Nick Harkaway: Angelmaker
Nick Harkaway’s second novel adopts the expansive, rich geography of his debut, The Gone-Away World, but with a total zero at the middle. The mild-mannered repairman at the center of Angelmaker assigns himself the job of finding and disabling a legendary weapon, but his dogged execution takes all the danger out of the end of the world, and the prospect of losing him with it.
The “Angelmaker,” or Apprehension Engine, is a doomsday device, but also the box into which Harkaway stuffs his plots so tightly, some of them don’t have room to breathe. A religious cult known as the Ruskinites sends two emissaries to Joe Spork’s shop believing he knows where the machine is. Their certainty convinces Joe that the Angelmaker, wherever it may be, is a leftover trick from his dead father, a famous criminal who left a lot of unfinished business for the straight-and-narrow Joe to clean up. None of Dad’s old friends know what the Angelmaker is, nor, when Joe locates it, how to work it, but the suspicious deaths that accrue behind Joe don’t put him off its trail, either.
Harkaway’s demented Dickensian world-building begins the moment Joe Spork creeps through his workshop to the neighborhood criminals’ underground market. Angelmaker reaches its crescendo with an extended flashback into the world of the machine’s creator, a French spy who stashed it in Britain for her former lover to use. The segment embroiders every surface with absurd, delightful detail. Yet it all serves to shrink Joe and his quest down to a point where the nervous guy still looking for his father’s approval can’t pass muster as a hero. He’s a vignette in a much bigger picture, but with his fate unequally weighed against the threat the Angelmaker poses to the world.

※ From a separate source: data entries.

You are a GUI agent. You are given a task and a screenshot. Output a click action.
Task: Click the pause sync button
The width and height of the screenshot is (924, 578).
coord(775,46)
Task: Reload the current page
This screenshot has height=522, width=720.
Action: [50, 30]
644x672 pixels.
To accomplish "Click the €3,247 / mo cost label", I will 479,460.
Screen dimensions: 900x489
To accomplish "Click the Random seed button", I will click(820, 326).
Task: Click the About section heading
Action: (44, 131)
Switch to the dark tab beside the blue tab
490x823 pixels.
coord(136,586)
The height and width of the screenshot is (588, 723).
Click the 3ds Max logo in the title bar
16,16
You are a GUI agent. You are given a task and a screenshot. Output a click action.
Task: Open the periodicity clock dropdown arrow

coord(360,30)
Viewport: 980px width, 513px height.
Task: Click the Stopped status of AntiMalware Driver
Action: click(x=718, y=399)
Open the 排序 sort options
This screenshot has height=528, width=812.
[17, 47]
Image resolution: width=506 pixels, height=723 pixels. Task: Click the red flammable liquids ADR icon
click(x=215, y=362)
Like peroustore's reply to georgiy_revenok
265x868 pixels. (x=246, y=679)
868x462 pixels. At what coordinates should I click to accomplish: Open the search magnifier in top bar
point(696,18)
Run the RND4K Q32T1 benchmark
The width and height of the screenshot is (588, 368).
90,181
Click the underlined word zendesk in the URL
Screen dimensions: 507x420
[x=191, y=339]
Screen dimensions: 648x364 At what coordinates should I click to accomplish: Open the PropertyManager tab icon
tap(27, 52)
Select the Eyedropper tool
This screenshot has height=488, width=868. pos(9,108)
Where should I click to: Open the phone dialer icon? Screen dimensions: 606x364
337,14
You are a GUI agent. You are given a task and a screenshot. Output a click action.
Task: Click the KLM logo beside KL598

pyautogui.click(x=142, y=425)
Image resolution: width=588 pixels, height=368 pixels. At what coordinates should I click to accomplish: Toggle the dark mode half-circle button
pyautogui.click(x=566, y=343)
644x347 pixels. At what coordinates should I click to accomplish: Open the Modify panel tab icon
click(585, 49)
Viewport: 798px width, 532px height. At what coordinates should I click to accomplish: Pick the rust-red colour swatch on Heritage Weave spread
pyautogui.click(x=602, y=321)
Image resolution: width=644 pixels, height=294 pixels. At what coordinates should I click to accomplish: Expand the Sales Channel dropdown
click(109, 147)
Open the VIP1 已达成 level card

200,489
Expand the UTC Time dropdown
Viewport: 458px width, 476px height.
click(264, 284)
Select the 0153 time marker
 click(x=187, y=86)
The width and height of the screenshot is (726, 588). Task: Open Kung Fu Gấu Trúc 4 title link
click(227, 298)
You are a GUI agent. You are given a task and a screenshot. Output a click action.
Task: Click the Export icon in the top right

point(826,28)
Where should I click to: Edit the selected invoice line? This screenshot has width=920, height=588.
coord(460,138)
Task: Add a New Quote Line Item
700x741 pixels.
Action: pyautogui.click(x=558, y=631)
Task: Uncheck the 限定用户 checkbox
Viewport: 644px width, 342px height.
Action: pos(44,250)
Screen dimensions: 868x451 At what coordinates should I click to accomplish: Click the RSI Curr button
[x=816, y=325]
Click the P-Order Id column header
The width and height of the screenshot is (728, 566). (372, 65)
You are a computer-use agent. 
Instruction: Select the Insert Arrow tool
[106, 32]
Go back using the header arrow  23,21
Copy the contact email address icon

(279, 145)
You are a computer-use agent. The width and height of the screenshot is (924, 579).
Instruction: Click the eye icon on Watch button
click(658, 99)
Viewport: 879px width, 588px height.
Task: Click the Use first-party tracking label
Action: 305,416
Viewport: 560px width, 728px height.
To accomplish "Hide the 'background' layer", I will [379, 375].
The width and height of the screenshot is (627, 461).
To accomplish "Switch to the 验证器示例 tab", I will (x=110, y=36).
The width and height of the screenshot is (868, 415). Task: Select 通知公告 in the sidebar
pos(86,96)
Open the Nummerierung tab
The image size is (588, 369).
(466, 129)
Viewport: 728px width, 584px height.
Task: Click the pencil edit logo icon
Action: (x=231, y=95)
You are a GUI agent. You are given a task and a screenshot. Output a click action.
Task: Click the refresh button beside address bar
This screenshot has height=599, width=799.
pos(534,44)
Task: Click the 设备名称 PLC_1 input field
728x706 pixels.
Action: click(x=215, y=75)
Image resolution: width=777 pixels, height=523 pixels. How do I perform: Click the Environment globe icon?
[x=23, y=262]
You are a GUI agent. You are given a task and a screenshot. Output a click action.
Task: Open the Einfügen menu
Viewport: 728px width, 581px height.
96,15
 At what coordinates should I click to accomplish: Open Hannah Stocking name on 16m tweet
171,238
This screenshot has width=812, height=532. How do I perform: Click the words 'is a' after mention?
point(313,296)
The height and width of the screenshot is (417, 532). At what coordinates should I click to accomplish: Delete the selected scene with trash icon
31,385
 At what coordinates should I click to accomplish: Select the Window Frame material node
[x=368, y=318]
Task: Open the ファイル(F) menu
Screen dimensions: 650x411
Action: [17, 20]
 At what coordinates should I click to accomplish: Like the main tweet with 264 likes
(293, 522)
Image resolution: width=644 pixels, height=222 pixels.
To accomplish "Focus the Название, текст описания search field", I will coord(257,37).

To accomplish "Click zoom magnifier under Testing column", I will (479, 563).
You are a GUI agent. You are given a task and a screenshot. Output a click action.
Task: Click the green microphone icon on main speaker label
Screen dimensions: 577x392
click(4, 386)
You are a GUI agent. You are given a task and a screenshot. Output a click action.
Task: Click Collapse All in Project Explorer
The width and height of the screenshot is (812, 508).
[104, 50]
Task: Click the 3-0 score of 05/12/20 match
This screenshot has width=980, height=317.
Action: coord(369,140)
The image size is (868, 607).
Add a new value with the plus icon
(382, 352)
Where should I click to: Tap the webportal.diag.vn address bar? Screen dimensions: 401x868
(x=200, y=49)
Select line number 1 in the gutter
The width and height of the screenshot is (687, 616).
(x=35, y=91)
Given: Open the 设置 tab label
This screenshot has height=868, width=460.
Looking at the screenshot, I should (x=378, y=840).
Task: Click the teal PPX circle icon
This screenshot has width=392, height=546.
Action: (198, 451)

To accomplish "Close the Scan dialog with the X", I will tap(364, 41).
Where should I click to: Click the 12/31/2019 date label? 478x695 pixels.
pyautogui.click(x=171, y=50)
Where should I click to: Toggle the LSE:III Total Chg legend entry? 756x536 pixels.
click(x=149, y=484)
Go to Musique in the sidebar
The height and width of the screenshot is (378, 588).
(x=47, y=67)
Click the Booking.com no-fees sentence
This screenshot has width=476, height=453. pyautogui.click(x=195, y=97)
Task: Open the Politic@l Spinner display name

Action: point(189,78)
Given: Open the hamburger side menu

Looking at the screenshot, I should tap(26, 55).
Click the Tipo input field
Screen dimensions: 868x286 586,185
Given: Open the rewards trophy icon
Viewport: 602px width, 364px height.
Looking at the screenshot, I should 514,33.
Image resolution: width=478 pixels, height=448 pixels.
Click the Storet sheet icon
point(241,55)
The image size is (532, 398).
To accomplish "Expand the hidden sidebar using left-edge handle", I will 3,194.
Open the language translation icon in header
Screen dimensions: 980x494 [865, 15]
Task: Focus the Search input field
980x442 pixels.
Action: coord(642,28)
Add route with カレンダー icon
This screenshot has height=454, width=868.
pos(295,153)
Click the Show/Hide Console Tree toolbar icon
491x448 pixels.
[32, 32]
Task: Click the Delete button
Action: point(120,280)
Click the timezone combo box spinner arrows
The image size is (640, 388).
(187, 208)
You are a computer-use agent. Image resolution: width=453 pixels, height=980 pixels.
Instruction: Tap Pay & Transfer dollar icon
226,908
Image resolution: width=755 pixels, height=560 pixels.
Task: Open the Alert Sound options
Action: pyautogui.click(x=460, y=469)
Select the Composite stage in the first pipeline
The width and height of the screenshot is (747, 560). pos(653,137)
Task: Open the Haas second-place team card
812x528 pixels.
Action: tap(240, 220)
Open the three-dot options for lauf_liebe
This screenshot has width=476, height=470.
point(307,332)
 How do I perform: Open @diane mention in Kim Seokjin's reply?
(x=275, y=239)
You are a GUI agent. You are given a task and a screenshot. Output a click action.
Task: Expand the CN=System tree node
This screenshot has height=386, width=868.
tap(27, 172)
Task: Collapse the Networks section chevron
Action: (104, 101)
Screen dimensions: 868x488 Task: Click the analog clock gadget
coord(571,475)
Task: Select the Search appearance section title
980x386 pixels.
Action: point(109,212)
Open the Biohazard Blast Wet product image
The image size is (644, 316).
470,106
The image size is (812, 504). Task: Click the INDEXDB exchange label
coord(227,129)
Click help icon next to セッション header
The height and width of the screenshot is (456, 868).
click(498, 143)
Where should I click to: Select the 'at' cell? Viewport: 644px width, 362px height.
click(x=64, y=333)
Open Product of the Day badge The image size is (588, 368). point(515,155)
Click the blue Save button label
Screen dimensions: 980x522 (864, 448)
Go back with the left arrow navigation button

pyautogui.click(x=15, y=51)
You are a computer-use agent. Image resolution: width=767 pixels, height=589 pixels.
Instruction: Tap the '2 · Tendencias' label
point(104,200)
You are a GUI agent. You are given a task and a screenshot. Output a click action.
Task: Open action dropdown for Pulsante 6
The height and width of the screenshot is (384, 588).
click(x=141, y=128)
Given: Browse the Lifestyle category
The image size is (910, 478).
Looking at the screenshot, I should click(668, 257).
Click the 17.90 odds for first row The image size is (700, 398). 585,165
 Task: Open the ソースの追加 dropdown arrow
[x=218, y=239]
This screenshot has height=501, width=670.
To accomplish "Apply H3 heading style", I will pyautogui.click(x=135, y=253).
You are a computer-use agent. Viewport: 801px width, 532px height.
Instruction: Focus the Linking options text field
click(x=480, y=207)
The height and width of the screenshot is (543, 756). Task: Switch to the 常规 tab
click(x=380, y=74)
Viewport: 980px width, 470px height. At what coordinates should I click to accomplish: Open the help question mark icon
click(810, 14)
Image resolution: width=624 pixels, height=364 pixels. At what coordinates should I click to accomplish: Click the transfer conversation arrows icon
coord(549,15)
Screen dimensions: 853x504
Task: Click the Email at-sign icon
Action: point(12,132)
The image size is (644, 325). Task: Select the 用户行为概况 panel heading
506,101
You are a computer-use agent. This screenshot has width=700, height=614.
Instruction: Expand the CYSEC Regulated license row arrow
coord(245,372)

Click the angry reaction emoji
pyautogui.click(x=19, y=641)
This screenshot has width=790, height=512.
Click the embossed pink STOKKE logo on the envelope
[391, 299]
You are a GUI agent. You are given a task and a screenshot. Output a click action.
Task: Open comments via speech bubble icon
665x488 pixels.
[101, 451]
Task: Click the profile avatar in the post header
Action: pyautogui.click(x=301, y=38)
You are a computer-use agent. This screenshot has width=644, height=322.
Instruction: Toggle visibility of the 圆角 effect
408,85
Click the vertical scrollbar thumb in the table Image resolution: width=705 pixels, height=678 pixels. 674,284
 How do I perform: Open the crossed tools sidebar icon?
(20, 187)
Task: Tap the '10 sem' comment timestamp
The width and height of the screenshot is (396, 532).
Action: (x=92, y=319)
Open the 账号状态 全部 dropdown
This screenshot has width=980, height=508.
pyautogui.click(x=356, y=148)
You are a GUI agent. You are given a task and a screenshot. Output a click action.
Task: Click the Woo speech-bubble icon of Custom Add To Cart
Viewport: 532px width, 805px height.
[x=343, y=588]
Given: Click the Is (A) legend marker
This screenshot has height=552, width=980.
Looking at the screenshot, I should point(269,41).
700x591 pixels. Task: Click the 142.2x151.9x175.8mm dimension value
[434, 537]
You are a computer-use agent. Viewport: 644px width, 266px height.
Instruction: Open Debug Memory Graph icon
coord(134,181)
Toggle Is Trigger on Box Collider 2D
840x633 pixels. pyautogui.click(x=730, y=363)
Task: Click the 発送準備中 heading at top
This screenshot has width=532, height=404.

Against all the demented grandeur of international supernatural intrigue, Joe is a drip, unfortunately susceptible to delayed reactions to the clue resting in his own hands. Harkaway’s primary concession to Joe’s fussiness is giving him a love interest whose primary asset to the investigation is that she’s sexy—but her glowing opinion of him doesn’t rub off. His life and deeds pale in comparison to the exploits of the Angelmaker’s creator, and when driven to assume his father’s mantle on their behalf, he only wobbles toward it. Angelmaker constantly looks over Joe’s shoulder, but in spite of its loyalty to its protagonist, he’s too ordinary to root for.